• **Text shown**:
--- START ---
While the focus of the Jeevan Bachao Andolan of residents of Mahul at the moment seems to be on fighting a legal battle for just rehabilitation, the real players behind slum evictions in Mumbai is the city’s powerful real estate mafia. In this concluding part of the ongoing GroundXero report, we look at Mumbai’s housing crisis, its real estate economy, and the havoc it is wreaking on the environment – and the significance of the Tansa evictees’ (now residents of Mahul) struggle in such a context.

 

[In the first part, we wrote about the Tansa pipeline evictions, and the consequent struggle of the evicted families.]

 

 

Mumbai’s Housing Crisis

The population of Mumbai is around 2.2 crores, with more than 40% of the people living in slums across the city, according to 2011 Census estimates. Assuming that the average size of a household is 5 members, it would thus be around 20 lakh families that are slum residents. This means the city needs 20 lakh houses to tackle this severe housing crisis. And this number will only increase over time. By 2030, the number of affordable housing units required for the city is expected to double.
--- END ---
• **Material provided**:
--- START ---
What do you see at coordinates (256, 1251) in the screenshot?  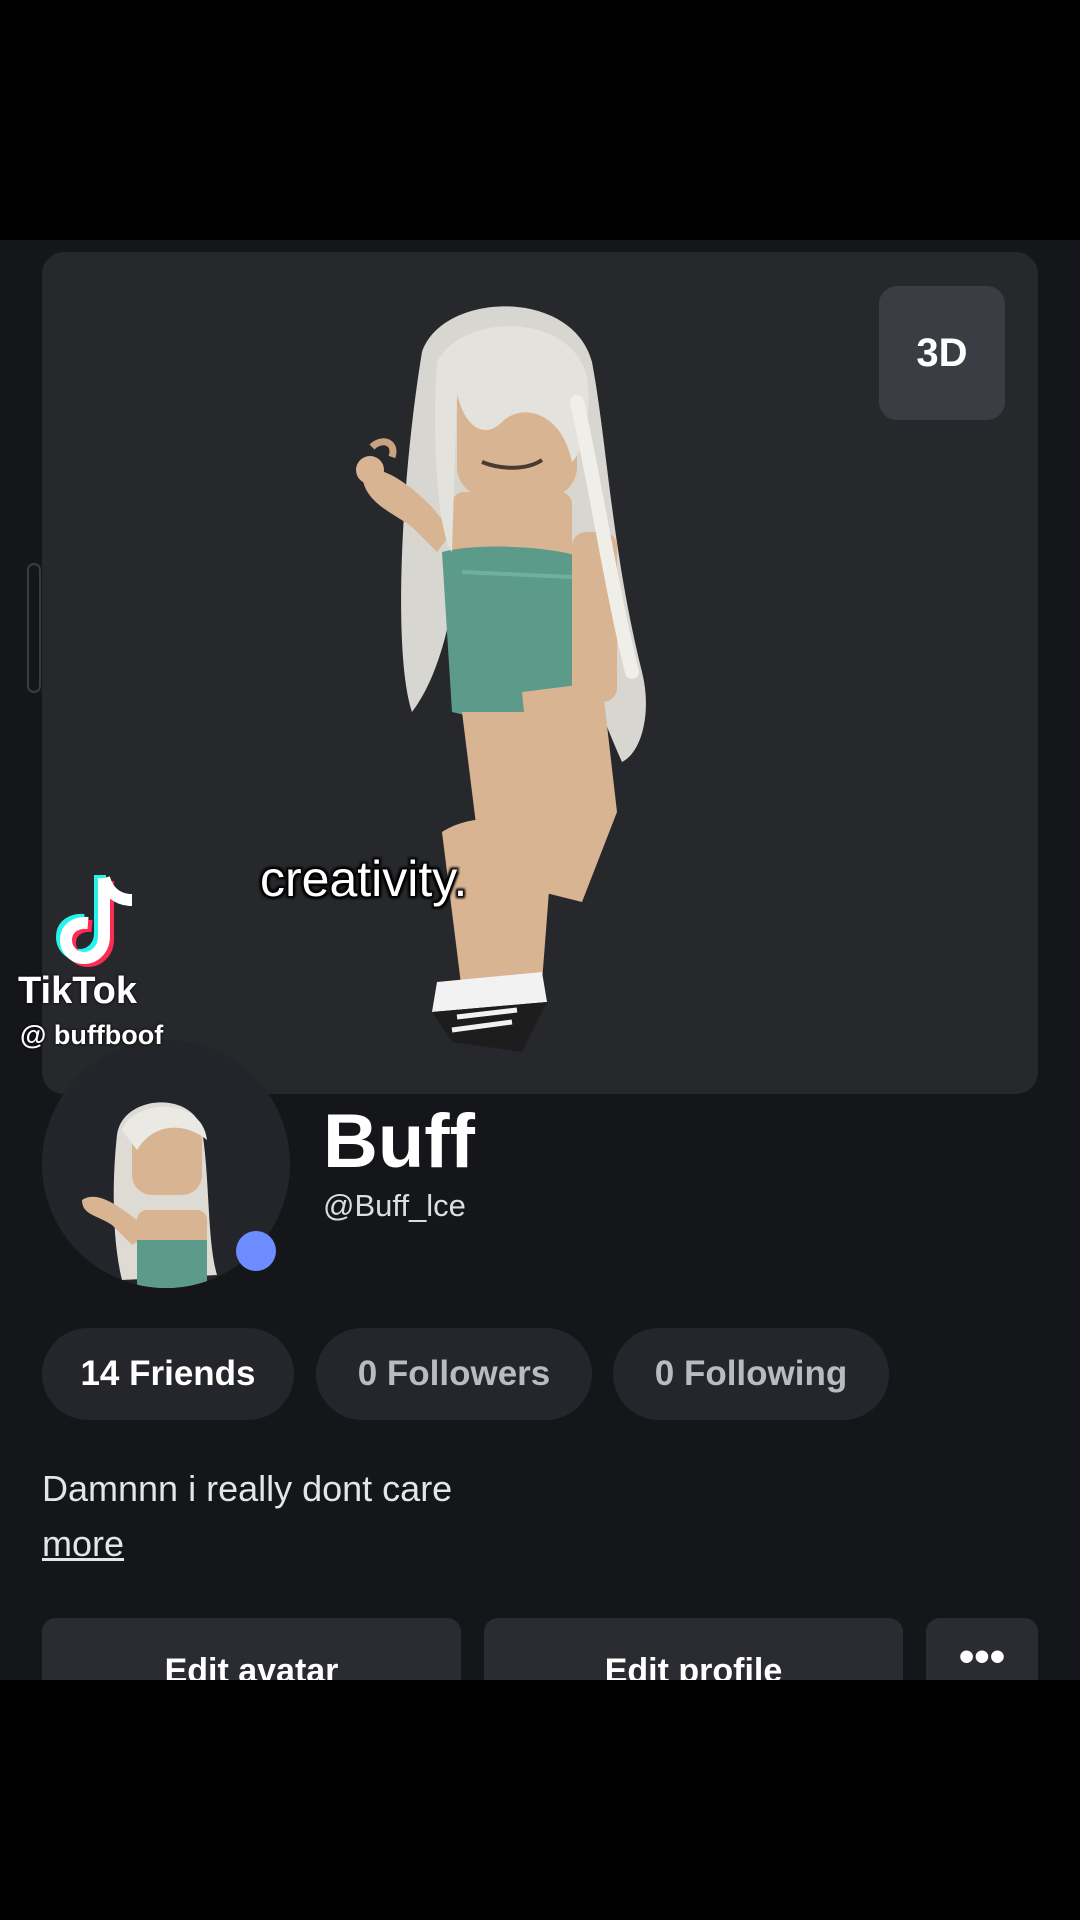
--- END ---
• **Task requirements**:
#1 From the Mahul report, extract everything from "[In the first" down to "expected to double.".
#2 List each subject that the opening paragraph of the Mahul report says its concluding part will look at.

• **Solutions to the problems**:
#1
[In the first part, we wrote about the Tansa pipeline evictions, and the consequent struggle of the evicted families.]

 

 

Mumbai’s Housing Crisis

The population of Mumbai is around 2.2 crores, with more than 40% of the people living in slums across the city, according to 2011 Census estimates. Assuming that the average size of a household is 5 members, it would thus be around 20 lakh families that are slum residents. This means the city needs 20 lakh houses to tackle this severe housing crisis. And this number will only increase over time. By 2030, the number of affordable housing units required for the city is expected to double.

#2
- Mumbai's housing crisis
- its real estate economy
- the havoc it is wreaking on the environment
- the significance of the Tansa evictees' (now residents of Mahul) struggle in such a context